Continued observation – I can’t help but notice even as I’m doing it – is not only the mark of not being able to put the pieces together. Pathological observation is like a frenzied silent film, too fast to be anywhere but on the surface, spinning over and over, past the buried search for patterns, plaid yellow Tommy Hilfiger shorts receipt tap flap flap water. The future historian will see value in this. The future human, gazing into this now-frozen pile of today, represented as words on pink paper, needing to dig up a collective past for everyone left – this human will love today’s observations. But for today’s observer, this is starting to seem an awful lot like sacrifice, even if this is a maudlin way of putting it. And this: am I bowing at the altar of tomorrow?
“No, honey,” the old Jewish man seems to be telling me from outside. I can still see him; he’s moving that slowly, and he’s turned around to face me, his face grimacing from all the movement he’s forced onto his body. He seems to be saying: “Honey, only you are seeing tomorrow for today. When I used to make clothes from shmatas, rags, did I think, one day, these clothes will be vintage wear hanging from fasionable hangers in Kensington Market? No! Darling – may you live long enough to see your clothes be vintage. I speak about clothes but really I am only speaking about laughter. Laugh more. There is no sacrifice. There is only life.”
He turns back around, a smile deepening the lines on his face. I look down. This is the first time I’ve used a pen in months. Seeing the pen in my hand fills me with joy. Happiness in a Bic pen.
I come here to write all the time but I’m looking for the same thing as everyone else, which is love. I never stopped looking, and I’m not going to stop now. A part of me instinctively reaches for what my brain doesn’t grasp and what’s oozing out is hope and this surprises me.
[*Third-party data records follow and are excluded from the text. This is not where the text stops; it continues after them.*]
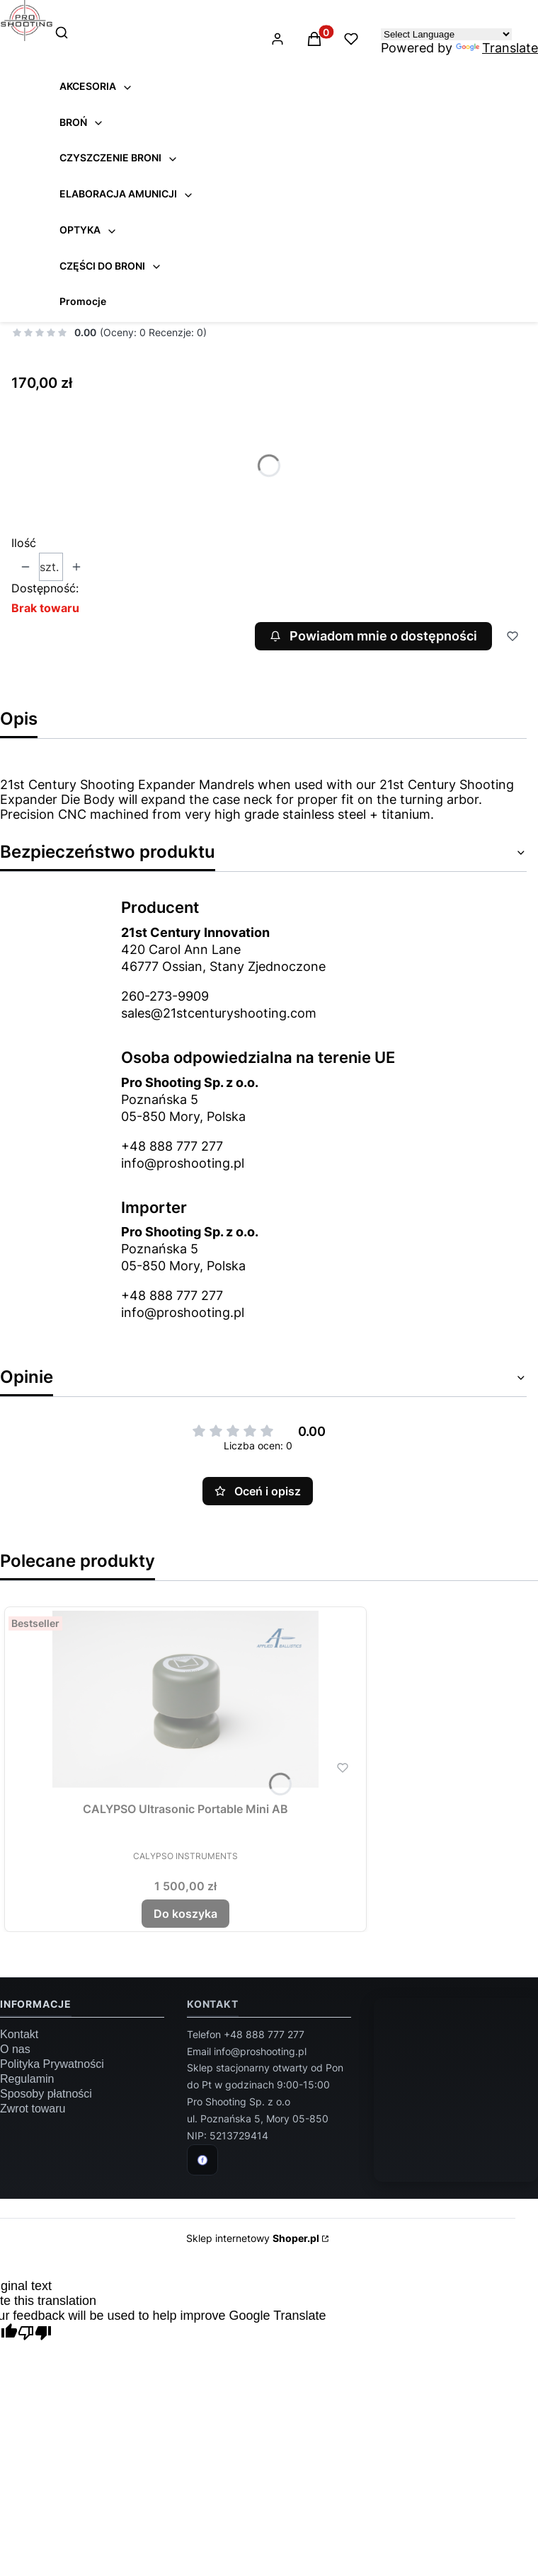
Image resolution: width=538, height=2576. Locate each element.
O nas (15, 2049)
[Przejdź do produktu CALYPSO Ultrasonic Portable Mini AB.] (185, 1699)
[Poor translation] (35, 2334)
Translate (497, 47)
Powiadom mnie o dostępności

Everything feels momentous, like I could leave this place and a stranger, any stranger, not in the far distant future but seconds from now, could find my writing, and imagine me as a mysterious person with hair a certain exotic way and a face that is like a topography of heaven, even if I describe myself as plain. He’ll see my pink paper, and my specific constitution in words, and situate me somewhere between a comic book heroine and a movie star. And he’ll want to know how it turns out for her.